The codes you'll see most
| Code | What it says | How to treat it |
|---|---|---|
CO-45 | Charge exceeds the fee schedule / maximum allowable amount. | Legitimate only if the allowed amount actually equals the fee-schedule figure. Re-compute the MLFS/OMFS allowance and compare — if "allowed" is below the schedule, dispute. |
PR-242 | Services not provided by a network/PPO provider — a PPO discount. | On a medical-legal bill, dispute. PPO contracts can't discount the MLFS rate (§9789.30(d)). |
CO-97 | Payment is included in / bundled with another service already adjudicated. | Verify the bundling edit is correct. If the lines are separately payable, dispute with documentation. |
CO-50 | Not deemed a medical necessity by the payer. | Often disputable.
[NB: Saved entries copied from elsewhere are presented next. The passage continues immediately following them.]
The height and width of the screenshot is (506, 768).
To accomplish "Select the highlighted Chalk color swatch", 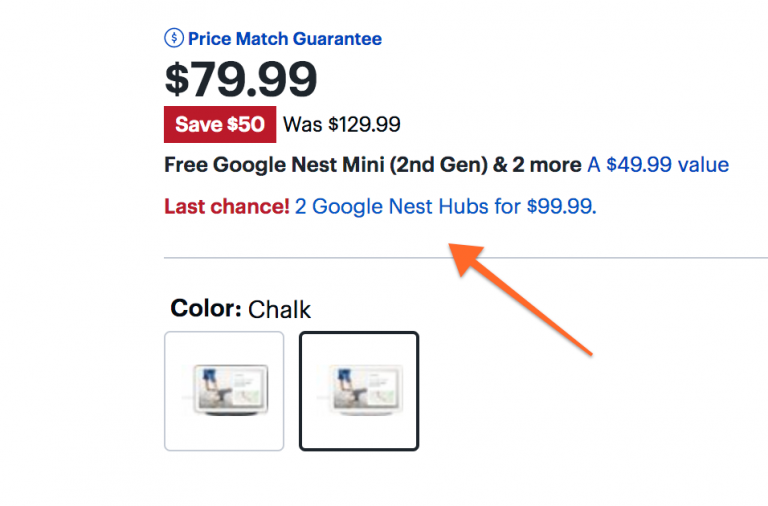I will (359, 391).
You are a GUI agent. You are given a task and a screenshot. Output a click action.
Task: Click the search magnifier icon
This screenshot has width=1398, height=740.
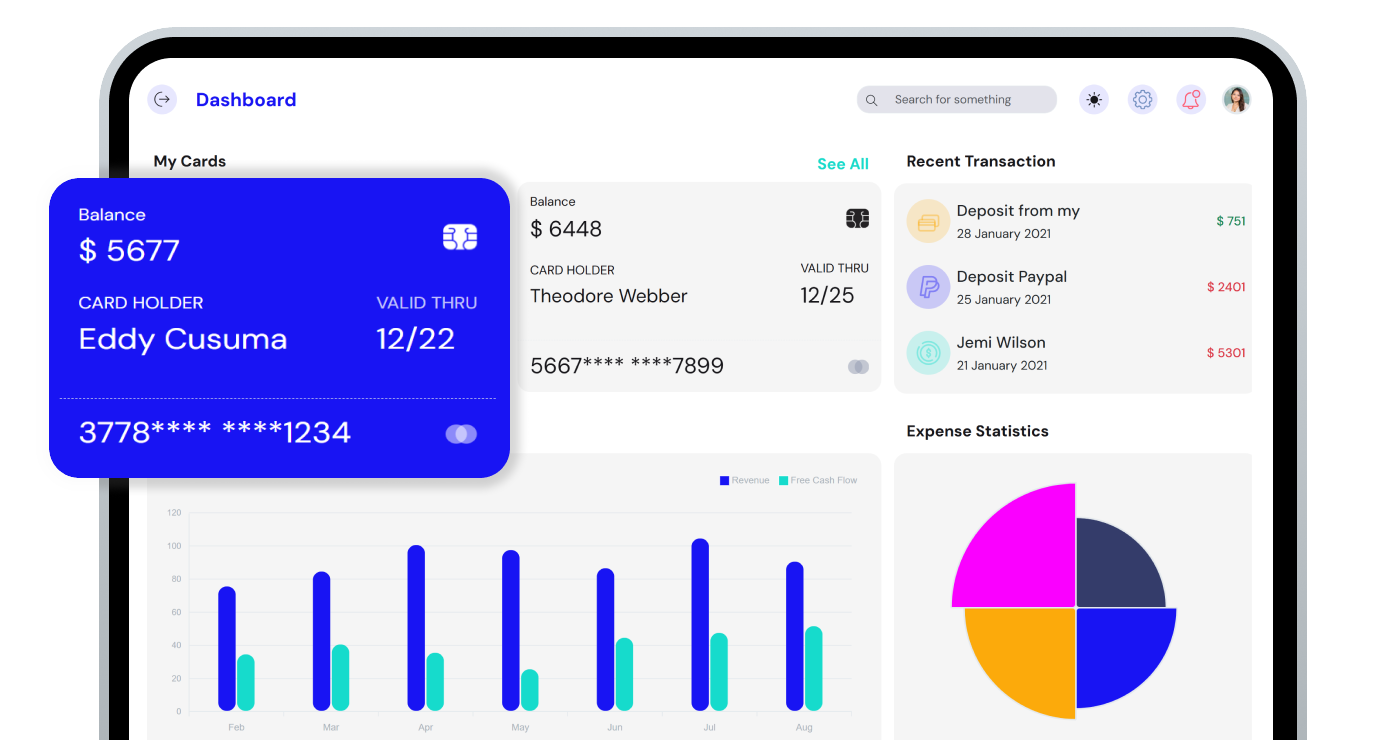coord(872,100)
For med-legal evaluations ordered to resolve a dispute, "necessity" is established by the referral — point to it. |
CO-16 | Claim/service lacks information or has a submission/billing error. | Usually a fixable data problem. Identify the missing element, correct, and resubmit — or cite the 277CA acceptance if the data was in fact present. |
Group code first, then the number
Read the group code before the reason. CO means the payer is eating the difference contractually — fine if the math is right, suspicious if it isn't. PR shifts cost to the patient, which in work-comp is almost never valid. OA (Other Adjustment) and PI (Payer Initiated) show up occasionally and warrant a closer look. The group tells you who the payer says owes the difference; the reason tells you why.
The pattern that pays: the moment you see a network/PPO reduction code (commonly PR-242, sometimes dressed up as a "PPO" or "network savings" line) on a medical-legal bill, treat it as a near-automatic Second Review. It's the single most common — and most winnable — improper reduction in California work-comp.
Accept, fix, or dispute
Every adjustment code resolves to one of three actions:
- Accept — the reduction matches the fee schedule and the rules (a legitimate CO-45 down to the correct allowance).
- Fix and resubmit — a data/documentation problem you can correct (many CO-16s).
- Dispute — an improper reduction (PPO discounts, unjustified necessity denials, wrong fee-schedule rate) that warrants a Second Review and, if denied, IBR.
Don't let "contractual" lull you
The biggest trap is assuming a CO adjustment is final because it's labeled "contractual obligation." In work-comp, the fee schedule — not a private network contract — sets the floor for med-legal reimbursement. A code that looks like a routine contractual write-off can be an illegal reduction wearing a respectable label. Check the number against the schedule every time, and the adjustment codes stop being noise and start being a map to your unpaid revenue.
This guide is general information for California workers'-comp and med-legal billers, not legal advice. Statutes, fee schedules, and forms change — confirm against the current DWC regulations for your dates of service.